Doctor Maciej Litwin has a PhD in linguistics. Since 2015 he has worked as an assistant professor at the Institute of English Studies, University of Wrocław. He is currently working on the problem of economy in translation theory, which he investigates as the transition from pre-modern to modern theory, based on Polish, English and German sources (fifteenth to twentieth century).

Is There a “Beyond Identity” in “Identity”? Cognitive Linguistics Commentary.

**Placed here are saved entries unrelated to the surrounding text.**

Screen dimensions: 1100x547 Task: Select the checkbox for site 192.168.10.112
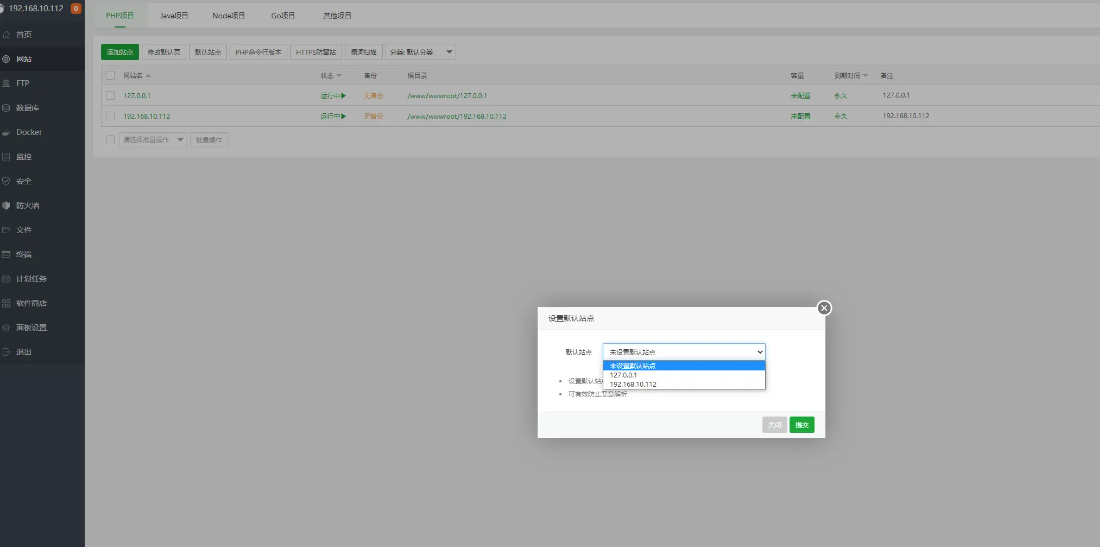111,116
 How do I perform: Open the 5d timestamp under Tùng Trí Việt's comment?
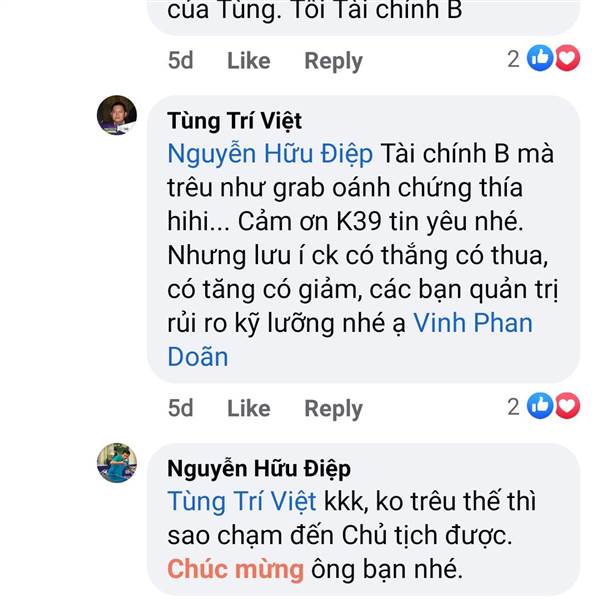point(181,408)
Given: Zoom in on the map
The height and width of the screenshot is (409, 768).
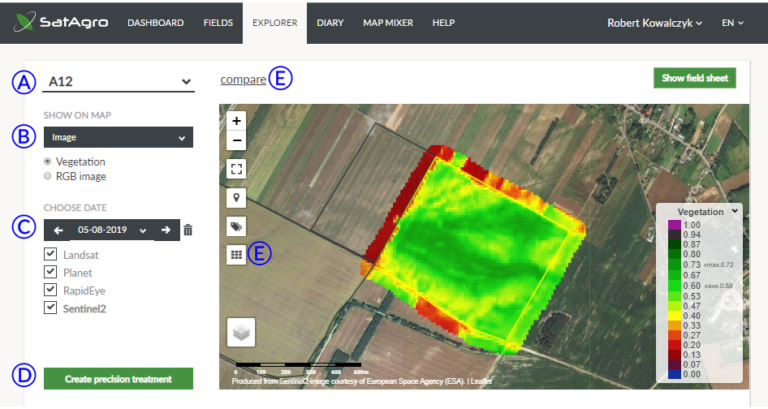Looking at the screenshot, I should (x=237, y=120).
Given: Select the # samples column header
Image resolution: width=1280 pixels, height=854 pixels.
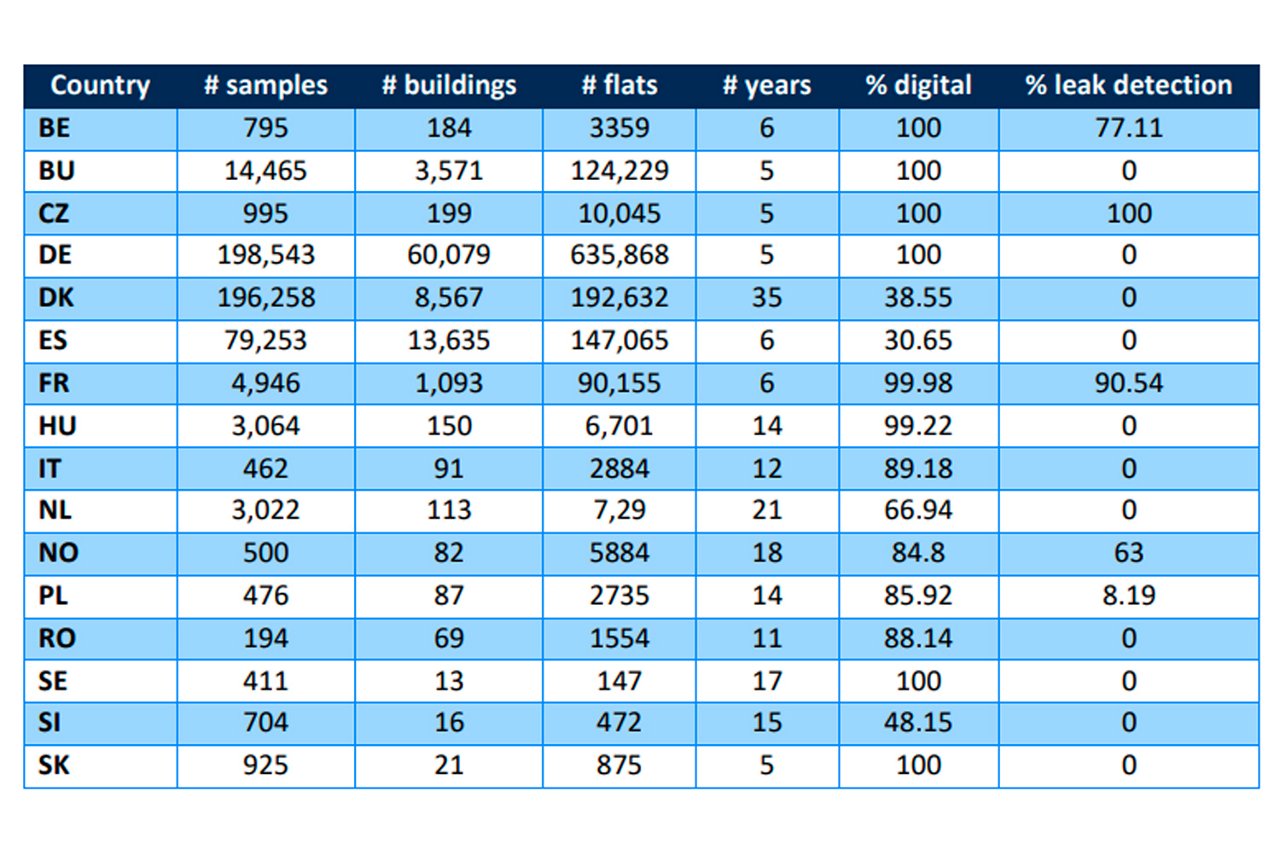Looking at the screenshot, I should pos(265,86).
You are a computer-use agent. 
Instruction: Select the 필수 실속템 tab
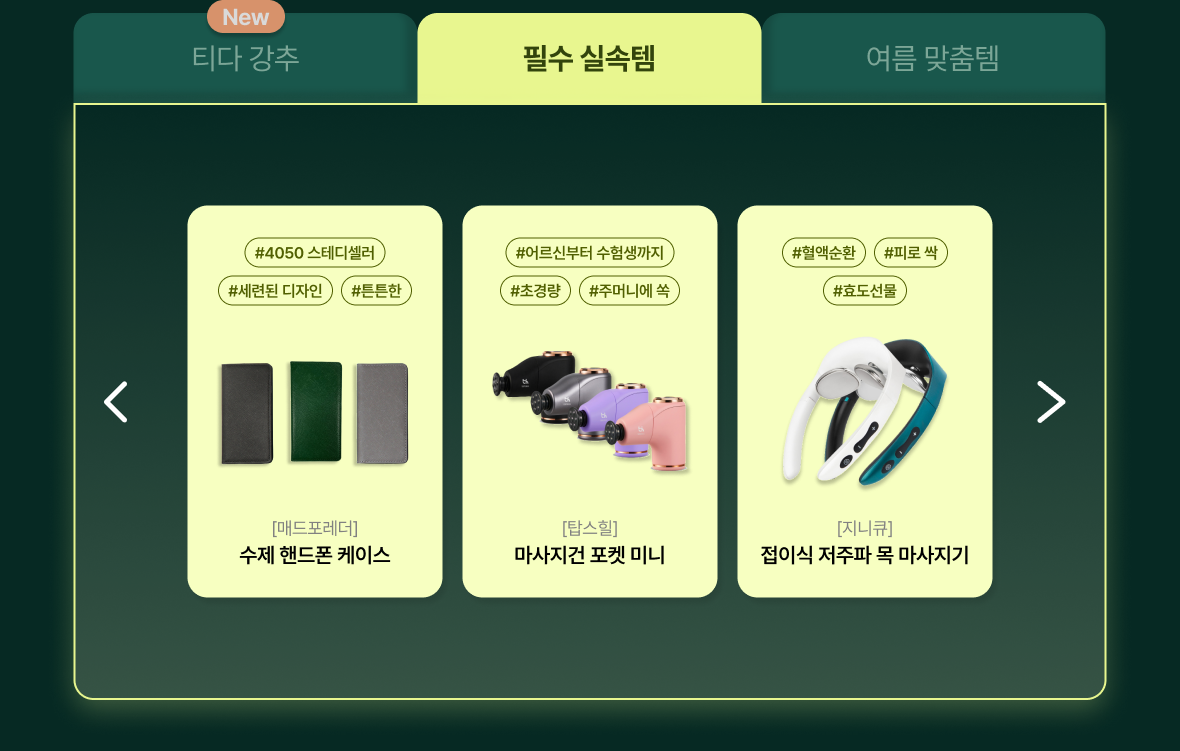pyautogui.click(x=589, y=58)
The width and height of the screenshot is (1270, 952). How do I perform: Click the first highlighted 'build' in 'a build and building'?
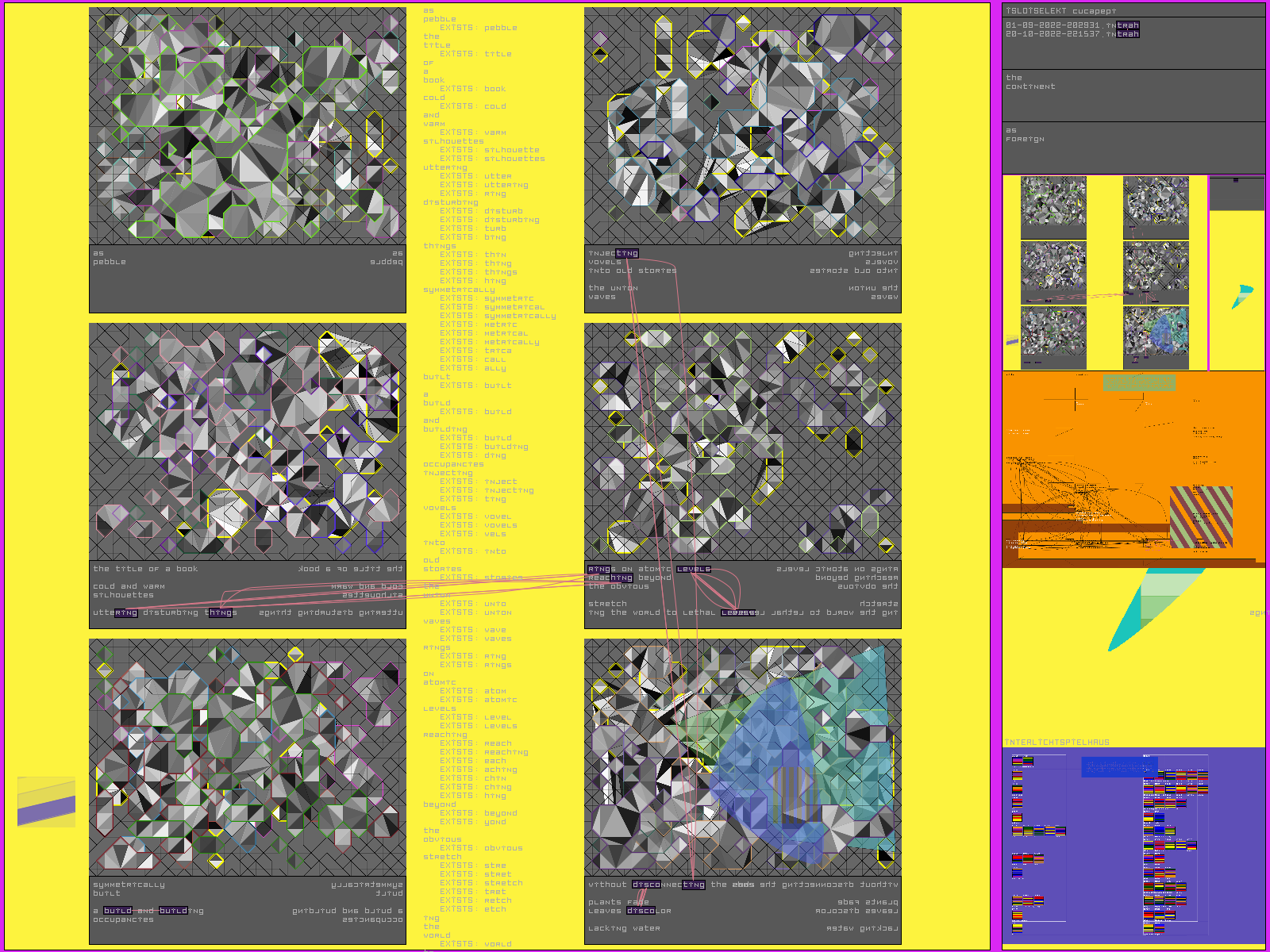pyautogui.click(x=117, y=911)
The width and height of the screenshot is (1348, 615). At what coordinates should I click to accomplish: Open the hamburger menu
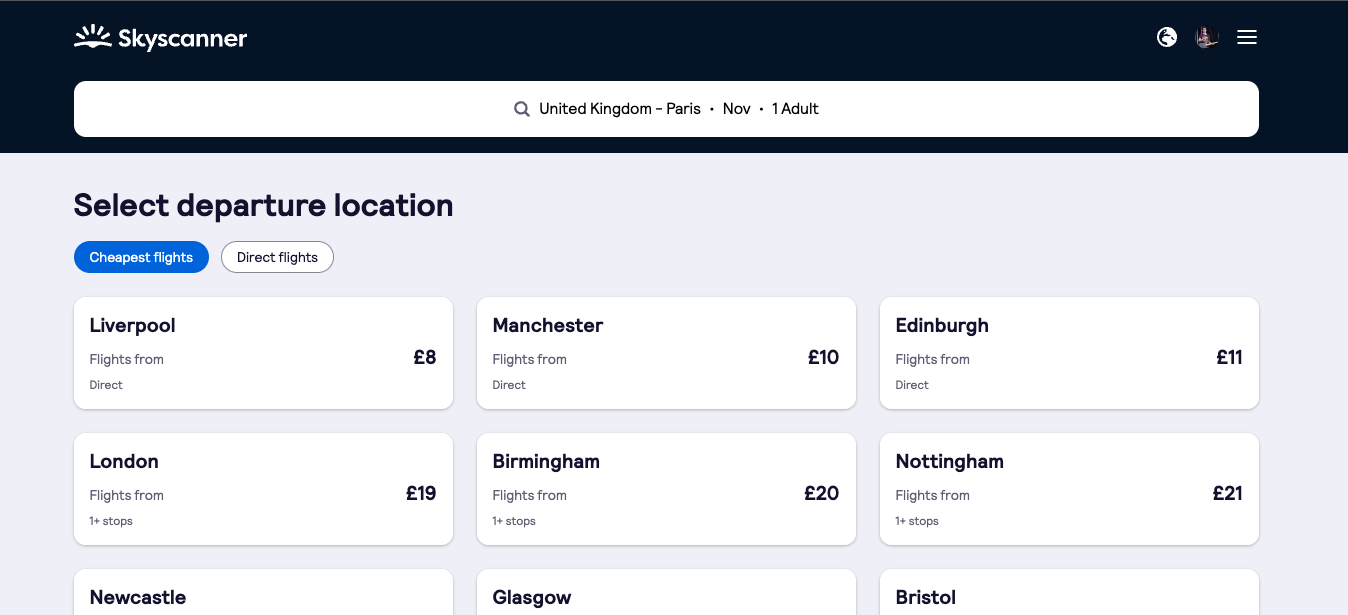click(x=1247, y=37)

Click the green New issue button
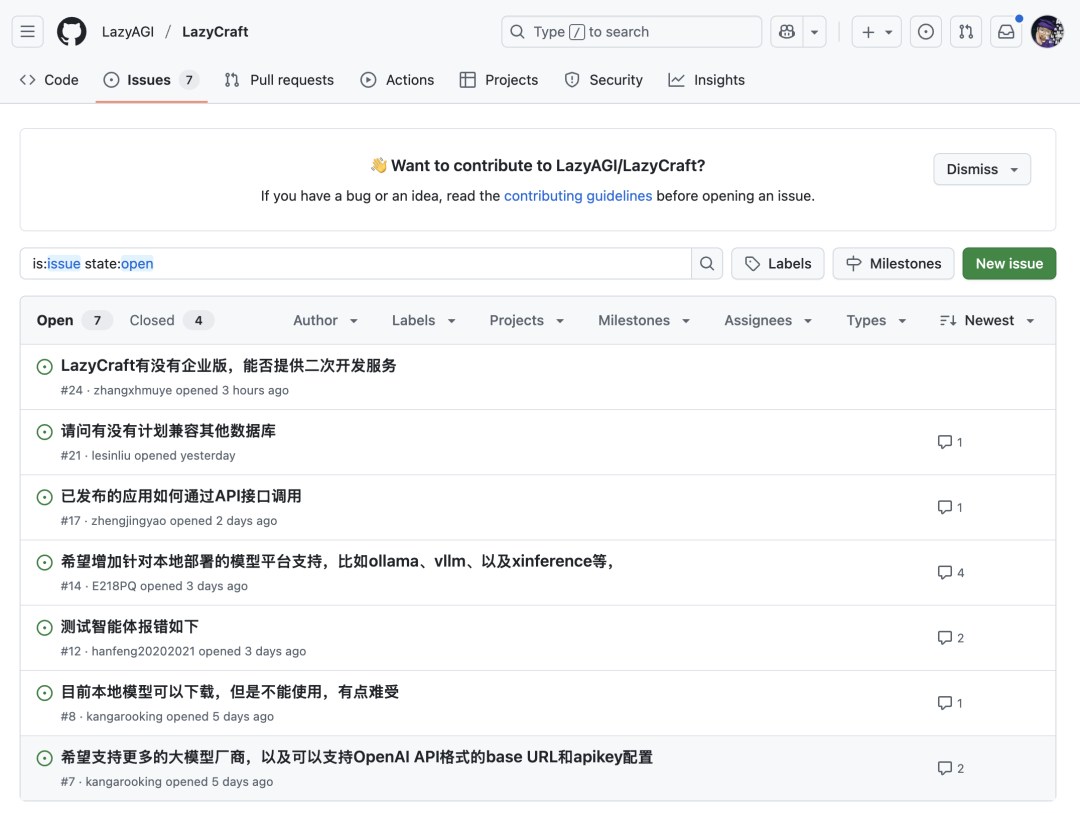1009,264
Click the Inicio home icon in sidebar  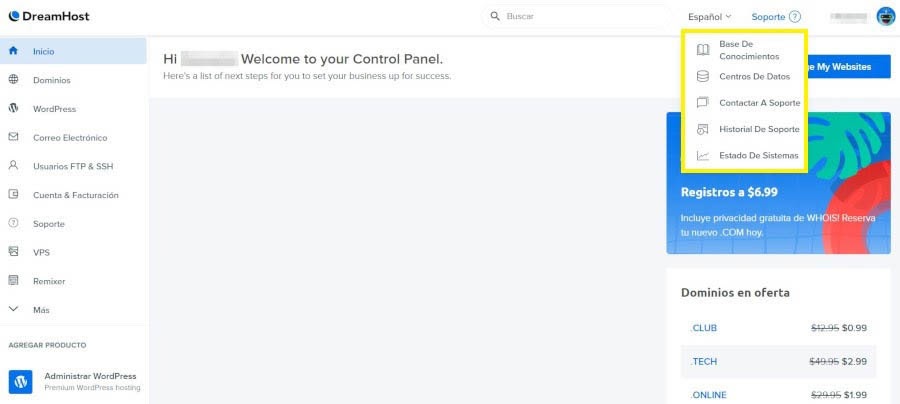(13, 51)
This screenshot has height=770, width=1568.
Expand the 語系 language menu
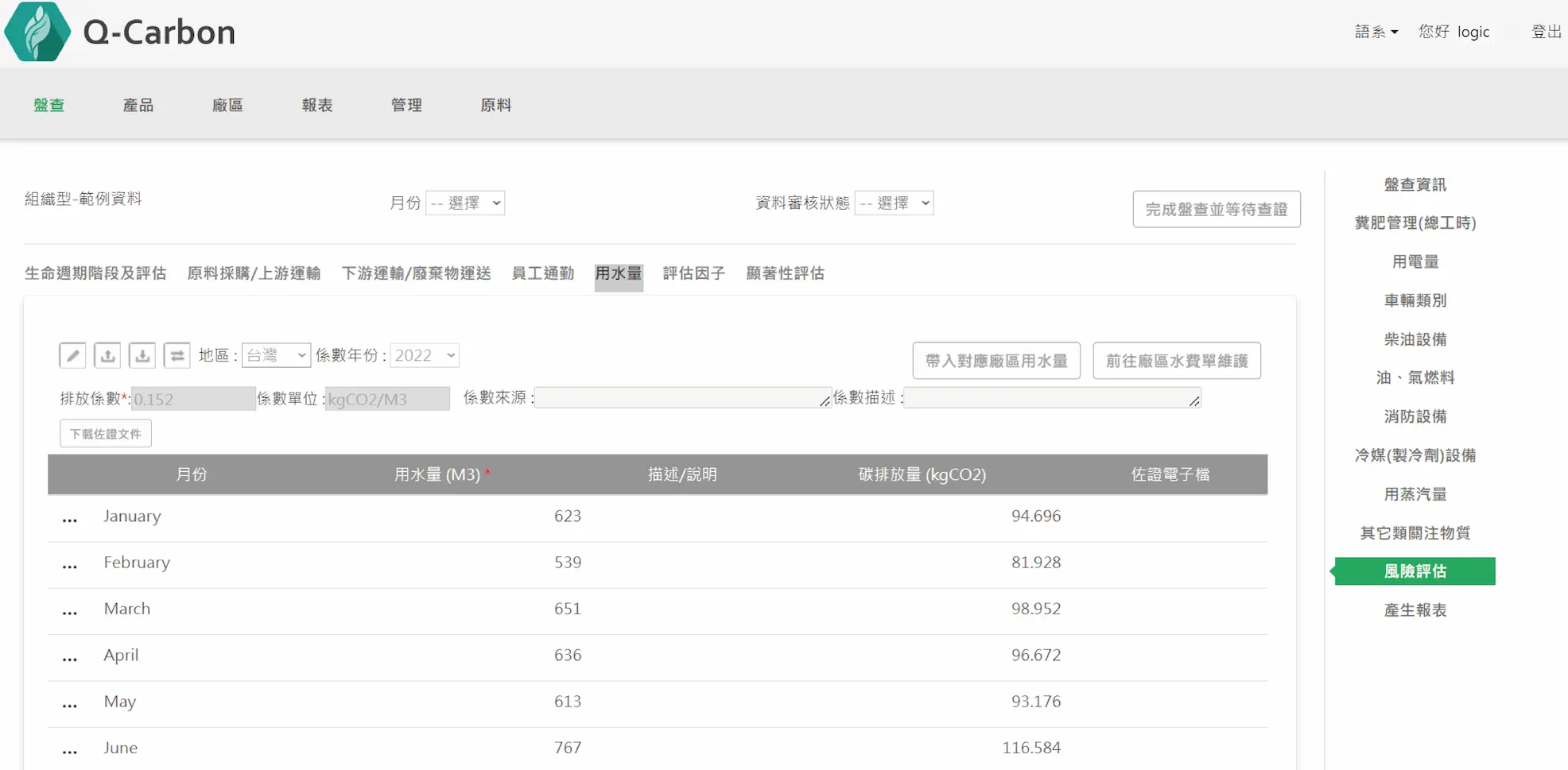[1376, 32]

Identity is a concept, and as such it may be studied using tools provided by cognitive linguistics. The category distinction between a “thing” and a “process” (Langacker 2008) reflects the time matrix behind all human conceptualisation. Building on the cognitive model of the present (Evans 2004) an analysis may be conducted (Litwin 2015) to view “identity” as a figure of the psychological present of a human conceptualiser or as a figure in the psychological present of a human conceptualiser. An interesting feature of this distinction is that it profiles basic options
of human conceptualization vis-à-vis human time, consequently postponing the philosophical question of whether “identity” should be seen as an ontological or epistemological category. Rather, focus may be now shifted to how “identity” becomes a vehicle to conceptualize complex phenomena of the present in the present. Human conceptualization is based on the ability to think in counterfactuals (Fauconnier and Turner 2002), whereby visual and other content available to human brain in a given moment defies the constraints of time and space through blends that routinely produce conceptualizations contrary to the actual (e.g. conceptualization of an actual “dirty spoon” comes with a counterfactual clean spoon and is imaginative like Platonic solids). A conceptualization of “identity” may be construed as contingent or necessary, constructivist or essentially real, but both conceptualizations depend on counterfactual thought. On the cognitivist
view, nominalist constructivism and essential realism are features of human conceptualization rather than schools of thought (Litwin 2015). Realism depends on counterfactually motivated parabolic projection. In its turn, constructivism may be seen as dependent on the capacity to differentiate praxis against counterfactual conceptualisation. Rather than two opposing views, constructivism and essential realism may be seen as two aspects of the same concept of identity whose dual fixed-fluid substrate is inalienable (Kuźniak 2009). Evans, V. (2004) The structure of time. Language, meaning and temporal cognition. London: John Benjamins. Fauconnier, G. and M. Turner (2002) The way we think. Conceptual blending and mind’s hidden complexities. New York: Basic Books. Kuźniak, M. (2009). Foreign words and phrases in English. Metaphoric astrophysical concepts in lexicological study. Wrocław: Wydawnictwo Uniwersytetu Wrocławskiego. Langacker, R. (2008) Cognitive grammar. A basic introduction. Litwin, M. (2015) Time, being and becoming: Cognitive models of innovation and creation in English. Frankfurt: Peter Lang.